## WORK REQUIRED:
All lines of the material below that include the string "casinon" are to be copied.

## GIVEN ENTRIES:
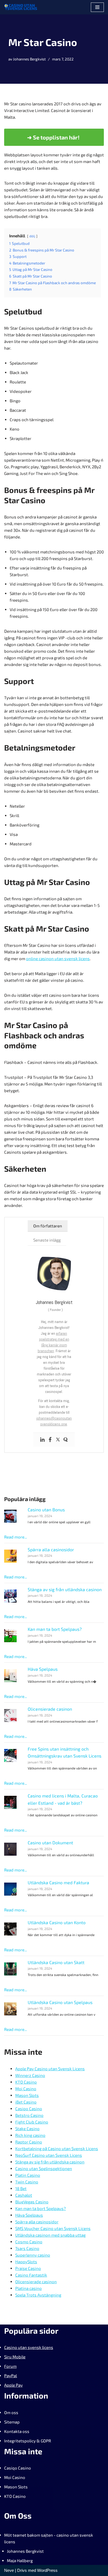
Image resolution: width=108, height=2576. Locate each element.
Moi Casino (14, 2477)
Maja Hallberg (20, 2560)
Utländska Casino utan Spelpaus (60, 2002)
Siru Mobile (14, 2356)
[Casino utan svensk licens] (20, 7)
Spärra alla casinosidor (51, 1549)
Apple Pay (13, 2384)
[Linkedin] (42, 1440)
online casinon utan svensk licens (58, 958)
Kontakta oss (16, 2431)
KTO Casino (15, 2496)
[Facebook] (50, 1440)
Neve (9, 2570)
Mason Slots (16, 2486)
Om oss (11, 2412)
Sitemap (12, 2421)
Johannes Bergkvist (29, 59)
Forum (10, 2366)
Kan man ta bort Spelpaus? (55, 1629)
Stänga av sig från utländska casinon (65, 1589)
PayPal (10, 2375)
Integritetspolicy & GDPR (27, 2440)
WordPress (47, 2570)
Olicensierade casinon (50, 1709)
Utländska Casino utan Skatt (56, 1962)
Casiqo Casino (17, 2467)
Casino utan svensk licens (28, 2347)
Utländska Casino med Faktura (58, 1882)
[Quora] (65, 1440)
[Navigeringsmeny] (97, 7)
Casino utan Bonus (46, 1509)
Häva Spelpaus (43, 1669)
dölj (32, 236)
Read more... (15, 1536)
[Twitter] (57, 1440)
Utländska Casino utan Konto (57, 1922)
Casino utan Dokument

## WRITTEN ANSWER:
online casinon utan svensk licens (58, 958)
Stänga av sig från utländska casinon (65, 1589)
Olicensierade casinon (50, 1709)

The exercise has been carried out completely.